It was bound to happen, once I uploaded a page on my trip to the Creation Museum for the world to see. Even more so when I posted links to it elsewhere, so that my online friends could see it. One of them is Helena Lehman, the webmaster behind PillarOfEnoch.com, who I’ve known since 1999; as you can see, she wrote some nice words about my pictures. However, some evolutionists saw the pictures as well, and their words weren’t so kind. Evidently they followed the link I posted on FreeRepublic.com, and reposted it in their own forum, Darwin Central. I’m not sure why they call Free Republic “TOS”; my guess is that it means “The Other Site,” and they’re calling it that because they were banned by the Free Republic moderators, the so-called “Viking Kitties.”
To start with, the person who posted the link was astonished that the Tower of Babel story would be included, and insisted that languages evolved too, just like people. I wonder which theory of language evolution he likes best, the “Bow-Wow Theory,” the “Ding-Dong Theory,” or the “Pooh-Pooh Theory?”
Another participant said, “Well, we already knew that the *museum*’s customers would be on the lower end of the IQ spectrum; the commentary provided for that photo spread confirms this.” They don’t know me very well, do they? How different from the atheist who offered me friendship in 1998, because according to him, I was one of the few people he met from the other side that wasn’t among the “illiterati!”
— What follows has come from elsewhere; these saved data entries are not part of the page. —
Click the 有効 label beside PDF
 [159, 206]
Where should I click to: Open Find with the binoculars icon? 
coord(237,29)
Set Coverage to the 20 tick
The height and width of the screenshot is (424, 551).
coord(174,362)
Obviously these folks didn’t click on the links I provided on the Creation Museum page, to explain some of what I meant. They might have liked the mango reference, for instance; Leive certainly did.
Recently I have been considering a short essay or commentary to explain that just because I’m a fundamentalist doesn’t mean I’m not open to hear other ideas or try new innovations. It is my belief that science and religion are perfectly capable of getting along; they did in the two centuries between Galileo and Darwin, after all. Maybe this will encourage me to do it sooner, when I get my thoughts composed on the subject.